Source data
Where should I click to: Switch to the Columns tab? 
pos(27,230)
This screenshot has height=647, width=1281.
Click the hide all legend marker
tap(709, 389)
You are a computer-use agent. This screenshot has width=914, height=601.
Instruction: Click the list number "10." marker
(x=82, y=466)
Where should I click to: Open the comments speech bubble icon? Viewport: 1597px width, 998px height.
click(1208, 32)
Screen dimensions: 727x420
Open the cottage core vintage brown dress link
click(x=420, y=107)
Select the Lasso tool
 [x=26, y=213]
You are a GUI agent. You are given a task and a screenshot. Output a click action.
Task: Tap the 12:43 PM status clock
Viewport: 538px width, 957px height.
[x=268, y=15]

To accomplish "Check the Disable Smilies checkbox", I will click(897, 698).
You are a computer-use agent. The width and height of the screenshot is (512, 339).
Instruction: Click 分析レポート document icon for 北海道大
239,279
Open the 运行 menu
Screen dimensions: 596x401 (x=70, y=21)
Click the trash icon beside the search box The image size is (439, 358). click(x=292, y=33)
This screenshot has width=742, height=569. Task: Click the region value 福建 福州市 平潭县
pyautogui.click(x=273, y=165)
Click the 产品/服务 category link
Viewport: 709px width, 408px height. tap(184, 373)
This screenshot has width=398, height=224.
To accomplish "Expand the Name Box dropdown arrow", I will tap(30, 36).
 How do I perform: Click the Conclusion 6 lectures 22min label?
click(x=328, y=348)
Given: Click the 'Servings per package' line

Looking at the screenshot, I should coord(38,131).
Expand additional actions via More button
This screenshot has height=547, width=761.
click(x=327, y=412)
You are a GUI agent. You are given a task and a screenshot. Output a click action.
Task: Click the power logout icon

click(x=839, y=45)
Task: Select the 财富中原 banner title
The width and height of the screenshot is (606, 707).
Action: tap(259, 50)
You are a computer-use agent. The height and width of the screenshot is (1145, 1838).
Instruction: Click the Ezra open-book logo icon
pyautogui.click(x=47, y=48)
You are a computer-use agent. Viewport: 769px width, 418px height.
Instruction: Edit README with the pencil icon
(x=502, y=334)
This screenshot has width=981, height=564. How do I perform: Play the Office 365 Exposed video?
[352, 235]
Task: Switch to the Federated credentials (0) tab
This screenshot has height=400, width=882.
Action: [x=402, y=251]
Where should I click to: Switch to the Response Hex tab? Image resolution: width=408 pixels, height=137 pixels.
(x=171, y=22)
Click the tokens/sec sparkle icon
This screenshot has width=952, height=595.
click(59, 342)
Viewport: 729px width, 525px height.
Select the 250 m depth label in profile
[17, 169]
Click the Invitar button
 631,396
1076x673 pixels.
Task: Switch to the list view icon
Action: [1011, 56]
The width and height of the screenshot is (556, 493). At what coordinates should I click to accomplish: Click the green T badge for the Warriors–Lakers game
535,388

» Written request: Copy out, character for character, the stretch of items from the very first line through the line that contains "Screen dimensions: 596x401 (x=70, y=21)", including both of those lines.

» Task solution:
Where should I click to: Switch to the Columns tab? 
pos(27,230)
This screenshot has height=647, width=1281.
Click the hide all legend marker
tap(709, 389)
You are a computer-use agent. This screenshot has width=914, height=601.
Instruction: Click the list number "10." marker
(x=82, y=466)
Where should I click to: Open the comments speech bubble icon? Viewport: 1597px width, 998px height.
click(1208, 32)
Screen dimensions: 727x420
Open the cottage core vintage brown dress link
click(x=420, y=107)
Select the Lasso tool
 [x=26, y=213]
You are a GUI agent. You are given a task and a screenshot. Output a click action.
Task: Tap the 12:43 PM status clock
Viewport: 538px width, 957px height.
[x=268, y=15]

To accomplish "Check the Disable Smilies checkbox", I will click(897, 698).
You are a computer-use agent. The width and height of the screenshot is (512, 339).
Instruction: Click 分析レポート document icon for 北海道大
239,279
Open the 运行 menu
Screen dimensions: 596x401 (x=70, y=21)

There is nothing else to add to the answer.